===== Page extract

I would ditch the jumping and leaping stuff, & Kicks to the head etc. No flashy dashy.


----------



## Gerry Seymour (Jul 28, 2018)

TSDTexan said:


> I would ditch the jumping and leaping stuff, & Kicks to the head etc. No flashy dashy.


If we had that, I’d keep it as optional study. Some folks really enjoy it, and it’s good for developing the body.


----------



## pdg (Jul 28, 2018)

TSDTexan said:


> I would ditch the jumping and leaping stuff, & Kicks to the head etc. No flashy dashy.



That's fine for you 

One person's flash is another's ideal range.

On the whole, I can kick with more power and accuracy in mid/high (stomach to head) than low (waist down to floor), and do so faster. I guess I'm just built and wired that way.

Jumping and leaping? I can work with those too. Get both my feet off the floor for a turning kick or side kick and power wise it's on par (or even slightly higher). Plus, my standing leg can't be swept because it's not there.

That could be self confirming because I rarely try to train lower, or it could be playing to my personal strengths - without cloning me a few years ago and running opposite parallel training ideas I'll never know...


----------



## hoshin1600 (Jul 28, 2018)

TSDTexan said:


> Word is Kanei Uechi and some of Kanbun's senior students created the rest.


true.

the entire original Uechi curriculum is very short.

7 strikes,  2 kicks and knees , 1 circle block
3 kata
kotekitai  (arm pounding exercise)

is it any wonder they added a bunch of stuff.  the extra forms are good but they dont actually express any new principals or concepts.  its just the same re hashed stuff from the original three. this is why i decided to drop them, at least for my own practice.
for myself i found not having a lot of material led me to go down a historical archaeological rabbit hole of discovery.  how did the seniors do this kata in the past?  how did the founder do it?  how did his Chinese teacher do it?  were these the only kata?  what original Chinese style was this?  what other styles are related and how do they do similar moves?  what other forms do they do that might have other principals?

at the end of that rabbit hole i end up with..how do i want to do the kata?  then i spent  20 years pulling apart and dissecting every aspect of the kata and the meanings that lie underneath.  and Dog gamit i ended up right at the beginning.  lol


----------



## KPM (Jul 28, 2018)

TSDTexan said:


> *Warning wall of text follows, but this is pointed back at the OP on page 1:*
> 
> One thing about Karate tma.
> and it can apply to many other martial arts.
> ...



Yes, back to the OP.....we need to add a #6, and it does easily apply to TCMA as well as other "traditional" arts.

6.  "Traditional" arts sometimes have very long curricula containing many forms that take multiple years to learn. These forms are often redundant and unnecessary, given that there are only so many ways a human body can move, and such extensive material is not really required for fighting.  This is not an efficient way to learn to fight.  Modern successful sports competitors will invariably tell you that they have less than 10 "go to" moves that they have mastered and used regularly to win fights.

==========

* **Exercise details**:
Reproduce, word for word, the portion of the martial arts thread from "That could be" up to and including "I'll never know...".

===== Listing

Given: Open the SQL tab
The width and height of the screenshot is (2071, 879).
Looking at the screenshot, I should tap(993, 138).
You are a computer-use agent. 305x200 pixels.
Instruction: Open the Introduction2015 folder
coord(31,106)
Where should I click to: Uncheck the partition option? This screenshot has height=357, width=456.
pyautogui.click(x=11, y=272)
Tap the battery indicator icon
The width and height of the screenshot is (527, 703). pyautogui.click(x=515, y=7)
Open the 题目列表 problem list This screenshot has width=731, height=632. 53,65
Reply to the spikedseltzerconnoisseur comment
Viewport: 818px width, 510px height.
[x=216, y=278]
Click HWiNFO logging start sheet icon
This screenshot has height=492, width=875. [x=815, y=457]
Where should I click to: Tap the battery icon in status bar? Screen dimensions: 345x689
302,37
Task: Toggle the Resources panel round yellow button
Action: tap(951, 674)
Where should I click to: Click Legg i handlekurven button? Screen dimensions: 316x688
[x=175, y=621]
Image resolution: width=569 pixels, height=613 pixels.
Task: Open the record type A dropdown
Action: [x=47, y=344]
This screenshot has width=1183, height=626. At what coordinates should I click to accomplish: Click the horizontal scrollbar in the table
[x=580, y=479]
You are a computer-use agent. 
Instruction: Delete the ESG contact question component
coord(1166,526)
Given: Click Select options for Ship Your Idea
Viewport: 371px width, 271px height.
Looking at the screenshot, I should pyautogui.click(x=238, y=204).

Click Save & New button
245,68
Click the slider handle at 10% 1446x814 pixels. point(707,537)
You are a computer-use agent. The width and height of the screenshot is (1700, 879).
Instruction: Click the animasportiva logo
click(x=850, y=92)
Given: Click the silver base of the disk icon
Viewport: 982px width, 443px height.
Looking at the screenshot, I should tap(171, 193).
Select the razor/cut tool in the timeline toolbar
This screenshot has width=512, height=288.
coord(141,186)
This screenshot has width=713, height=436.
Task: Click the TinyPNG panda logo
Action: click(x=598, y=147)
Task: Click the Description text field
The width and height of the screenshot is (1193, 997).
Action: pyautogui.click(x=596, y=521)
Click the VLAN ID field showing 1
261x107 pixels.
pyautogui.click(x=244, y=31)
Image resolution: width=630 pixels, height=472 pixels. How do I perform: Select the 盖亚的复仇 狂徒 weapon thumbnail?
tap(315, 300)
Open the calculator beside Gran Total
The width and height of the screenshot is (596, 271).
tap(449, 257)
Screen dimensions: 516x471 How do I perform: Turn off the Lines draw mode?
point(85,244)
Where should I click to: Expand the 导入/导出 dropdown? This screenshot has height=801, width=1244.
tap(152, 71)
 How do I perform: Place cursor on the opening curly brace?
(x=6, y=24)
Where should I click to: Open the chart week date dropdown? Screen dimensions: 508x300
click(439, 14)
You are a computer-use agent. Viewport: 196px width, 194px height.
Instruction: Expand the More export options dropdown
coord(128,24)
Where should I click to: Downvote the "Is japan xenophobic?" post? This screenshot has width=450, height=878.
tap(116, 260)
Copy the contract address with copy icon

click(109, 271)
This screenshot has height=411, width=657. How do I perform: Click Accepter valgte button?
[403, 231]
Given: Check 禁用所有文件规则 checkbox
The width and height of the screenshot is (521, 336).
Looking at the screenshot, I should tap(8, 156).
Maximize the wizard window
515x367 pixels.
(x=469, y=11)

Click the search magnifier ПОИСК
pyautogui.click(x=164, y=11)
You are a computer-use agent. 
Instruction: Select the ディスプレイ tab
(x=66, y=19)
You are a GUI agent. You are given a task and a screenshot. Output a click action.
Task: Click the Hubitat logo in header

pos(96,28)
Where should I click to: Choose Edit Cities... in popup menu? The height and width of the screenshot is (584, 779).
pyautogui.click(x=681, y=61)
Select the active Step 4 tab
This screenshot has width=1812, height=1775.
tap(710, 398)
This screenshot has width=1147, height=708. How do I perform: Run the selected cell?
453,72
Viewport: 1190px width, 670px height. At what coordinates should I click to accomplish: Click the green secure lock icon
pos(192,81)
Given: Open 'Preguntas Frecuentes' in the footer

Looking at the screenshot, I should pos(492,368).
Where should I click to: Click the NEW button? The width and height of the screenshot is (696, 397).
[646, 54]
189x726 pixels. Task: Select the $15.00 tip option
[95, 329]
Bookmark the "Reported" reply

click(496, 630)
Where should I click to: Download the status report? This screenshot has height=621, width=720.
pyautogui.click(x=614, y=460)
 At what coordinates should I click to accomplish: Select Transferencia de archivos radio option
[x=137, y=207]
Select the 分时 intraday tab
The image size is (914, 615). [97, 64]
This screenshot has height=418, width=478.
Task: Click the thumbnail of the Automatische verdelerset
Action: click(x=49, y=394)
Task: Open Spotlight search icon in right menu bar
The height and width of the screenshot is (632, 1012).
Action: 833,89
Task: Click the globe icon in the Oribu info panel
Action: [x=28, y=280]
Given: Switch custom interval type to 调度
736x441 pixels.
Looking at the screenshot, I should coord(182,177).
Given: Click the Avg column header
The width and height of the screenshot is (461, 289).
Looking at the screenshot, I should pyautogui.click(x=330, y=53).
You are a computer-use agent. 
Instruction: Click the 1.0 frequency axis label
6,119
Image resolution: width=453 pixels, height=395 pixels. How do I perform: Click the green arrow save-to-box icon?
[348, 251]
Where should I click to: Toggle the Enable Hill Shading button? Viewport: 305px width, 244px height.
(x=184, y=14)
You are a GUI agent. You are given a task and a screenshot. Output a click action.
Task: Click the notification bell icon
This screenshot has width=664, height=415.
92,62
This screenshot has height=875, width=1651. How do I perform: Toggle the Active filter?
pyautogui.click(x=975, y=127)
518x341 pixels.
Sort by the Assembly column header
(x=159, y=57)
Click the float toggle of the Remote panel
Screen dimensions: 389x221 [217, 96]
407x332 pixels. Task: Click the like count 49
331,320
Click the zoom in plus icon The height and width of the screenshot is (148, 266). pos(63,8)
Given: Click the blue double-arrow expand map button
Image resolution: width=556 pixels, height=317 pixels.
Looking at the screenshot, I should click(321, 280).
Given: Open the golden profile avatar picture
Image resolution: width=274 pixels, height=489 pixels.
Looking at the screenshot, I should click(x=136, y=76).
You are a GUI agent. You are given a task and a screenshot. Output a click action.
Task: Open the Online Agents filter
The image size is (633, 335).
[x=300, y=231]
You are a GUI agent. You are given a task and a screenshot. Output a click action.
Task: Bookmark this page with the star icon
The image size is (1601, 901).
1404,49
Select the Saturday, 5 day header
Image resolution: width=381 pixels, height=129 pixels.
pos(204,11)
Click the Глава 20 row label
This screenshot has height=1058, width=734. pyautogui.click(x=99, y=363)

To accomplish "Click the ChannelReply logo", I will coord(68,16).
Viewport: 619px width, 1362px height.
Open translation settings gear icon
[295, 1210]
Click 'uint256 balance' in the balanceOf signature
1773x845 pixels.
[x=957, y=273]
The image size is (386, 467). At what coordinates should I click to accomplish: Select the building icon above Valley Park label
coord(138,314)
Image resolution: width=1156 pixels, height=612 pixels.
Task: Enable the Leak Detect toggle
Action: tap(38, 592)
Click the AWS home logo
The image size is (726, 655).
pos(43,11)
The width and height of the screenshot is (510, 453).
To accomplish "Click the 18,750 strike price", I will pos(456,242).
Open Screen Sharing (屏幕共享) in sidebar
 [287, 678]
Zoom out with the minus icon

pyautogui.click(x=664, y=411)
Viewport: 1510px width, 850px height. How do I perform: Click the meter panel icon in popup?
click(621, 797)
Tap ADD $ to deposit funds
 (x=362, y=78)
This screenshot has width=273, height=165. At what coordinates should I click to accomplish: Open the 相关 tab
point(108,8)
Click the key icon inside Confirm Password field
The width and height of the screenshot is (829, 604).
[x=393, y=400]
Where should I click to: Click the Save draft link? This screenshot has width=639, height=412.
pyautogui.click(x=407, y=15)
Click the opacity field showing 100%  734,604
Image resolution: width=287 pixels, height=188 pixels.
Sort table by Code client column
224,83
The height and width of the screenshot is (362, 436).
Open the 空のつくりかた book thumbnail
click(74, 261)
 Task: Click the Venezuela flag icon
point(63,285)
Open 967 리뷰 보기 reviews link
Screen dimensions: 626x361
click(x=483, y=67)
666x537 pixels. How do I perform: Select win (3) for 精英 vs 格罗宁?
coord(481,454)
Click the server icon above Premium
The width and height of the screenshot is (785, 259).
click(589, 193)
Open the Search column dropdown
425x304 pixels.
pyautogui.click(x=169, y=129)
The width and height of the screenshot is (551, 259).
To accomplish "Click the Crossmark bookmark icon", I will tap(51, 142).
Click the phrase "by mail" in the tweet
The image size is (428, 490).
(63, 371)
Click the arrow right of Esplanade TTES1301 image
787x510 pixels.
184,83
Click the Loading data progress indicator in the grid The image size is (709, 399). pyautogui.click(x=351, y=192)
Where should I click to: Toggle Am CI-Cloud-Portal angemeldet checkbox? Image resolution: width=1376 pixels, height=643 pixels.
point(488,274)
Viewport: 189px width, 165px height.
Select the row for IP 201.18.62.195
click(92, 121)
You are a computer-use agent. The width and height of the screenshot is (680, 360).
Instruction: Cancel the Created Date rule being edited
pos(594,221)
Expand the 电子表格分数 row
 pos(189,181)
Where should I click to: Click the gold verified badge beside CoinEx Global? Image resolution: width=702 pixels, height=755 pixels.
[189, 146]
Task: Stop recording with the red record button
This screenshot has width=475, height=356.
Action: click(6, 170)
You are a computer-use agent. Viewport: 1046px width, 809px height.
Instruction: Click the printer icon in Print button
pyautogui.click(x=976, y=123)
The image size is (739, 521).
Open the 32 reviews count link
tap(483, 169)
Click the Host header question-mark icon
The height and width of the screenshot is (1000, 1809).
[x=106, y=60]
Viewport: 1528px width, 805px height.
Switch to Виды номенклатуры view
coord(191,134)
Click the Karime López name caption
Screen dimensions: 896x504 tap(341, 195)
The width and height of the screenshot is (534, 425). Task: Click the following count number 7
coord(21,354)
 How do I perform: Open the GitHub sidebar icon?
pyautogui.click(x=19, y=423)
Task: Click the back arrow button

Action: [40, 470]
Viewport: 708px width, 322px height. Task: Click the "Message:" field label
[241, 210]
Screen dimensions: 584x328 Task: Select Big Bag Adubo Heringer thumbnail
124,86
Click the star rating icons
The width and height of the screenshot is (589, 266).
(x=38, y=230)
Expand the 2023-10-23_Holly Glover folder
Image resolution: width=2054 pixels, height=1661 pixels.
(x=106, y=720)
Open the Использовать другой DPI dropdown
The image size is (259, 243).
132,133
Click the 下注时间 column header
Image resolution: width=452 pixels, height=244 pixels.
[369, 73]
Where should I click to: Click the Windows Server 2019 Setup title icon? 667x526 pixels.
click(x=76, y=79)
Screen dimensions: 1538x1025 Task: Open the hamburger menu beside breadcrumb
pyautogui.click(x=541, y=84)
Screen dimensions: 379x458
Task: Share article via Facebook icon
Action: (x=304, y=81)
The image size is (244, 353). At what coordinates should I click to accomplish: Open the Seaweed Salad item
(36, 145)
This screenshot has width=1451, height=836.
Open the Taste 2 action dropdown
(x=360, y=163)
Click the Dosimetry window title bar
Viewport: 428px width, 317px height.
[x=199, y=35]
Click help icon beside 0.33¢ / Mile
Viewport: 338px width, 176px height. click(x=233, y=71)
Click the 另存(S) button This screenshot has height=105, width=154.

==========

* **Completed exercise**:
That could be self confirming because I rarely try to train lower, or it could be playing to my personal strengths - without cloning me a few years ago and running opposite parallel training ideas I'll never know...